Przede wszystkim gołym okiem widać, że z nieporadnego maluszka Mysza zmieniła się w małą panienkę. Tak naprawdę doszło to do mnie dopiero, kiedy zobaczyłem ją w kreacji urodzinowej. Ada zwraca na siebie uwagę głośnym krzykiem lub piskiem. Większość czasu Dusia spędza na stojaka. Już ładnie sama chodzi i o raczkowaniu raczej zapomniała. Jest bardzo ciekawa otaczającego ją świata. Dlatego trzeba na nią uważać, bo lubi wkładać śnupkę we wszystkie zakamarki domu. Między innymi wspina się na paluszkach, żeby podejrzeć, co znajduje się na stole. Nie trzeba dodawać, że z przyjemnością ściągnęłaby wszystko z blatu. Nie inaczej jest z naszymi ubraniami, kocami, itp.

Ada jest bardzo silna. Potrafi złapać i unieść ciężkie pudło z drewnianymi klockami. Na jej siłę zwróciła ostatnio swoją uwagę pielęgniarka, nie mogąc utrzymać małej rączki przy pobieraniu krwi. Mysza coraz więcej mówi. Na razie w swoim języku, ale to trajkotanie zaczyna być coraz bardziej przez nas zauważalne. Mówi nie tylko, gdy przebywa z nami, ale także, gdy bawi się sama. W ogóle stała się bardziej towarzyska i radosna. Jej ulubionym zajęciem stało się zaczepianie ojca. Od niedawna zaczęła się przytulać. Wygląda, jakby próbowała stracony czas nadrobić, bo przytula się do wszystkich i wszystkiego: rodzice, babcie, ciocie, wujkowie, zwierzaki, maskotki, poduszki czy rowerek, nie ma to dla niej większego znaczenia. Jest maminą przylepą. Kiedy ta ginie jej z oczy, natychmiast Ada rusza na poszukiwania. Nie chce zostawać pod opieką babci a i czasami z tatą jest problem. Ze snem nic się nie zmieniło. Swojego łóżeczka nie cierpi a przy zasypianiu niezbędnym elementem jest mama. Bez niej nie ma co nawet próbować kłaść małej. Ponieważ śpi na łóżku, musimy bardzo uważać, aby po przebudzeniu z niego nie spadła. Gdy otwiera oczka pierwszym odruchem jest szukanie mamy. Z reguły przesypia całą noc od dziewiątej wieczorem do ósmej rano. Zdarza się czasami, że Mysza wierci się w nocy. Najczęściej spowodowane jest to mokrą pieluchą. W dzień kładzie się na 1,5 godziny. Czasami zdarza się, że położy się drugi raz, lecz tym razem sen nie trwa dłużej niż około 40 minut.

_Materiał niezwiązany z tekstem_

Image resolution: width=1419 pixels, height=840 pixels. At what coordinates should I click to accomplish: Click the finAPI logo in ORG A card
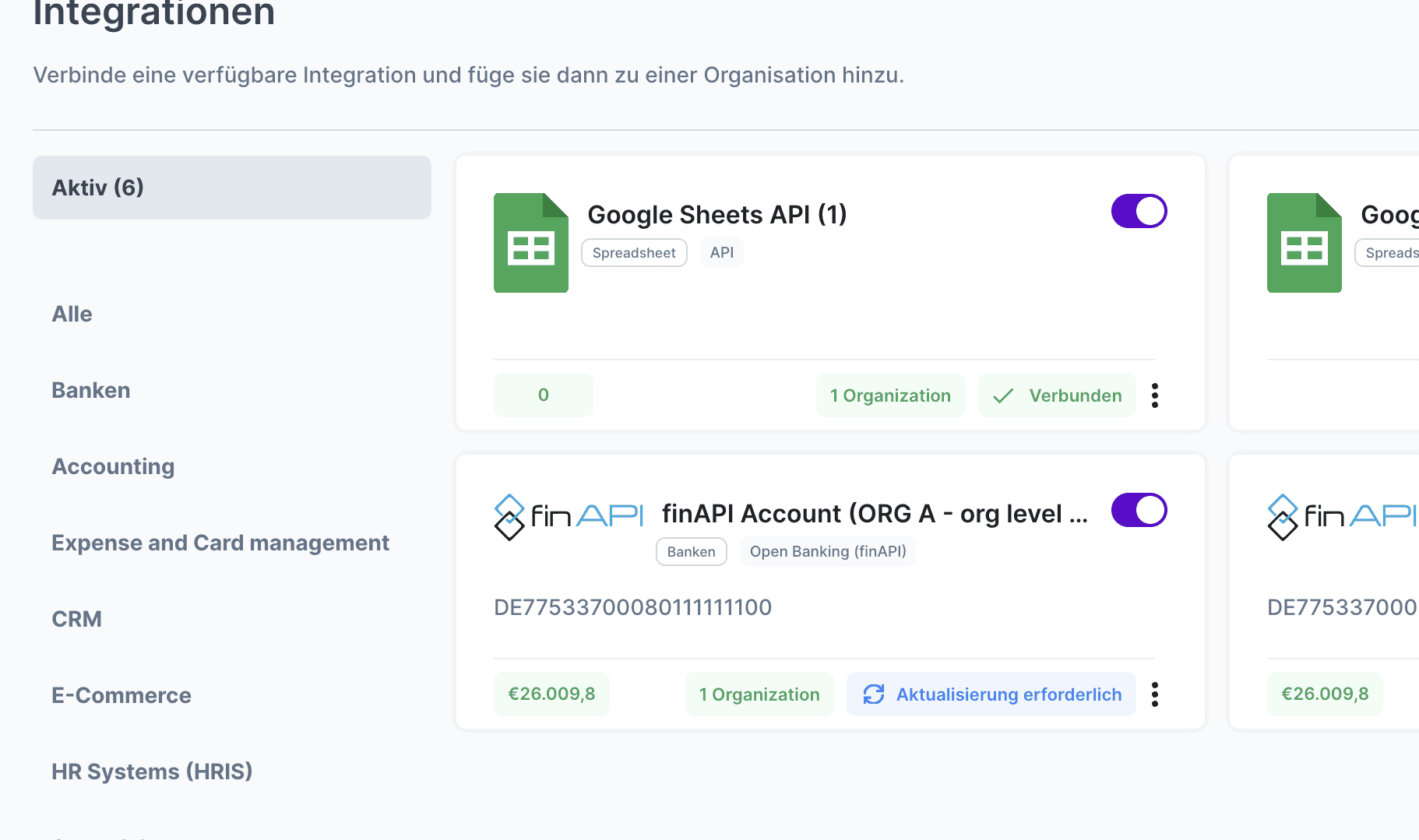point(569,516)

Ada umie pokazywać, co chce, wskazując paluszkami i wydając przy tym gromkie: “Yyyyy”. Jeśli tego nie dostanie potrafi wyrazić swoje niezadowolenie. Potrafi też sama zająć się zabawą. Umie także bawić się z innymi dziećmi, nie będąc przy tym zbyt zaborczą. Do tej pory jej zabawa klockami polegała na rozbieraniu budowli. Od jakiegoś czasu, na razie z mizernym skutkiem, próbuję klocki składać. Potrafi wziąć w jedną rączkę parę przedmiotów. Tak naprawdę jej ulubioną zabawą jest wyjmowanie z pudełek, wkładanie i przenoszenie wszystkich zabawek. Choć trzeba przyznać, że z równym upodobaniem zrzuca wszystko na ziemię i czeka, aż ktoś zrzucone rzeczy jej poda.

Wydaje się, że Mysza dużo rozumie. Wykonuje proste polecenia, np. poda przedmiot lub wskaże, gdzie on jest. Rozumie, kiedy mówię, że czegoś nie wolno. Czasami pokornie się do polecenia stosuje, czasami jednak z wielkim uśmiechem na twarzy broi dalej. Potrafi pokazać, gdzie osoba, bądź lalka ma oko, buzię, nos czy ucho. Umie robić kosi-kosi. W robieniu pa-pa jest nadal oporna.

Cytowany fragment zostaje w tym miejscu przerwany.